---------- PROVIDED DATA ----------

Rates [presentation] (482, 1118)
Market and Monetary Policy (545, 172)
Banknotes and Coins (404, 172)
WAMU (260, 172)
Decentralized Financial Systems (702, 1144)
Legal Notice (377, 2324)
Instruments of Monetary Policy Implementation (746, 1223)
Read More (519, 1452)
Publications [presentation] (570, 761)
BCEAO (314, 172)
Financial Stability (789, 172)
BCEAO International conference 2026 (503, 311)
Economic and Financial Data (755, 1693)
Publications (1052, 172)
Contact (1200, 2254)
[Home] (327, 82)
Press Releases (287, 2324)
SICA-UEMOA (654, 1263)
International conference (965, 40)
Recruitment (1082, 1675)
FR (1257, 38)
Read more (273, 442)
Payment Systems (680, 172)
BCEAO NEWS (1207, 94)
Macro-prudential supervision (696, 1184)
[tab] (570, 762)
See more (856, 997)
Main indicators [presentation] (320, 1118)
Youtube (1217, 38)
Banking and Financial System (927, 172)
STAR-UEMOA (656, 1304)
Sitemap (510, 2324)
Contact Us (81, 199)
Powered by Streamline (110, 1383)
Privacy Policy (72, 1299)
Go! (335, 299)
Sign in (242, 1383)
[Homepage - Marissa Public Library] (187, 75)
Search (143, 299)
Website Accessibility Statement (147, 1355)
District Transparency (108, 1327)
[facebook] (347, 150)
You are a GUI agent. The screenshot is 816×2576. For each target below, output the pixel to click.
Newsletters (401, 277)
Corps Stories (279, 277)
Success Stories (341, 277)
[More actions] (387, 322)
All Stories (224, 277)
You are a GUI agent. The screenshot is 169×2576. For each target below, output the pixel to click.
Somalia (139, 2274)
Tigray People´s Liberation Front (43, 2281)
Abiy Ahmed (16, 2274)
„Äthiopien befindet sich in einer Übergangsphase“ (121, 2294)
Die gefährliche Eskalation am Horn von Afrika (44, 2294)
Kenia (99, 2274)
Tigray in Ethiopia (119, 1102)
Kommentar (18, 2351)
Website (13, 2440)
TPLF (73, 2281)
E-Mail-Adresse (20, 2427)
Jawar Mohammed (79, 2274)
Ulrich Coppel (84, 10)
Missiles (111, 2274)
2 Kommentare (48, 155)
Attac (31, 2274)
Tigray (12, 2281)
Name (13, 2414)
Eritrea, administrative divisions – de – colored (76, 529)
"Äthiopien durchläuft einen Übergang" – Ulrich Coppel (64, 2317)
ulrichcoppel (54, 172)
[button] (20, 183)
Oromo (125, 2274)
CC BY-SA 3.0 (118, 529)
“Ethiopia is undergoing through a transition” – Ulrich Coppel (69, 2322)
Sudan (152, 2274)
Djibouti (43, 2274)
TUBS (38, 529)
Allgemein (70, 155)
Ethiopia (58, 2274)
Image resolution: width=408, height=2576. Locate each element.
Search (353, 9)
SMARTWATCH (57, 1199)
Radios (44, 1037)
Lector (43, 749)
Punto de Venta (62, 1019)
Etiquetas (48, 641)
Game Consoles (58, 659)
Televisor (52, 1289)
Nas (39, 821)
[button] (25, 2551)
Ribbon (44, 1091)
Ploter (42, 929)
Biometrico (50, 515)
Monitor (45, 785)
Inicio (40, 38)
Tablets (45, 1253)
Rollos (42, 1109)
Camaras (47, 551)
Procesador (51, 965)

----------

◆ **EXERCISE**:
Find the lines of the listing above that hold "below". Please copy them.

◆ **SOLUTION TO THIS TASK**:
You are a GUI agent. The screenshot is 816×2576. For each target below, output the pixel to click.
You are a GUI agent. The screenshot is 169×2576. For each target below, output the pixel to click.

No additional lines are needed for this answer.